American Marketer


Digital data can help brands modernize their physical experiences

October 18, 2017

Data diving can sometimes yield surprising insights into customer segmentation. Image credit: Crystal


NEW YORK – A deep dive into digital data can provide the kinds of insights a brand needs to reinvent its marketing strategy to fit modern consumers.

Speaking at Luxury Interactive 2017 on Oct. 17, a senior executive from Crystal Cruises explained the ways that the company has used data to take a hard look at the mistakes it was making in determining who its customers were. Even for brands that are mainly a physical, in-person experience with little online shopping presence, digital data can still help provide valuable insights.

"One mistake we made was launching without understanding who the customer was," said Oscar Guerrero, senior manager of consumer insights and loyalty at Crystal Cruises.

"When I started, our loyalty program was a bit stale," he said. "Before I jumped in and made changes, I wanted to take a macro view of who our guest is."

Data diving
When Mr. Guerrero joined Crystal, he admits that the company had an incorrect sense of who its customers were and how they were interacting with the brand.

The company was confident in its return rate and the number of people who were continuing to book cruises each year. But additional digging showed that those notions were not as ironclad as they first appeared.

"We did some digging into our database," Mr. Guerrero said. "They were looking at the last two or three years and seeing a 70 percent return rate.

"But if you go back further, 70 precent of first time cruisers never came back. Of the 30 percent that did come back, there was a 35 month lag between first and second cruise.

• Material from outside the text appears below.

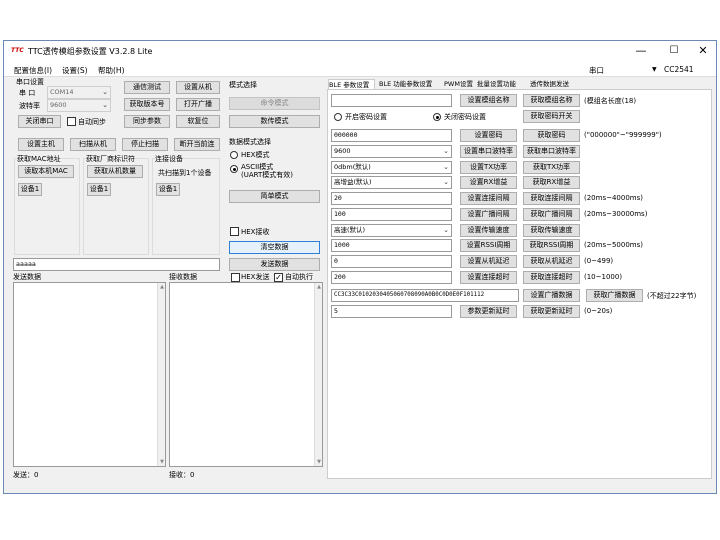 The height and width of the screenshot is (540, 720). What do you see at coordinates (679, 70) in the screenshot?
I see `module-select: CC2541` at bounding box center [679, 70].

"Our goal is to reduce that gap as much as possible.

Crystal's new river cruises. Image credit: Crystal

Similarly, the brand was not completely aware of the demographics of its customer base, estimating that the age of the average cruiser was much lower than it actually was.

This presented a problem, as an older consumer base was not as sustainable as a younger, more robust consumer base who are more likely to book repeat cruises.

"Thirty percent of our customers are over 80," Mr. Guerrero said. "I always say our customers are dying and my bosses say 'no, they're just 'aging out.'

"But we are bringing in younger and more adventurous guests."

A new audience

Since discovering the reality of what kinds of customers it attracts, Crystal has been on a mission to create new, digitally-enhanced campaigns that are appealing to young consumers.

For example, Crystal is helping prospective travelers imagine themselves on one of its cruises with the addition of virtual reality technology.

Crystal Preview allows travelers to view Crystal’s Serenity and Mozart ships and select shore destinations in 360 degrees, transporting consumers to the Arctic or locations along the Danube River. Most travelers consult digital channels before booking, making virtual reality another way to help them make decisions about their itineraries (see story).

Crystal has recently brought in VR as a marketing tool for young consumers. Image credit: Crystal

Before Crystal’s captains take the wheel of its river cruise liners, they will train and be assessed on simulators developed through a partnership between its parent company Genting Hong Kong and Netherlands-based Simwave. Leveraging what Crystal claims is the first of its kind technology for the cruise industry, the simulator is expected to increase safety for vessels by letting captains practice on dry land (see story).

Mr. Guerrero also spoke about the methods by which brands need to make each customer’s experience more personalized and unique to them.

"If Megan cruised one time and spent $5000, I cruised 10 times and I spent $100000, why would we get the same email? Without our names on it?" Mr. Guerrero said.

"Customers want to feel like they are known."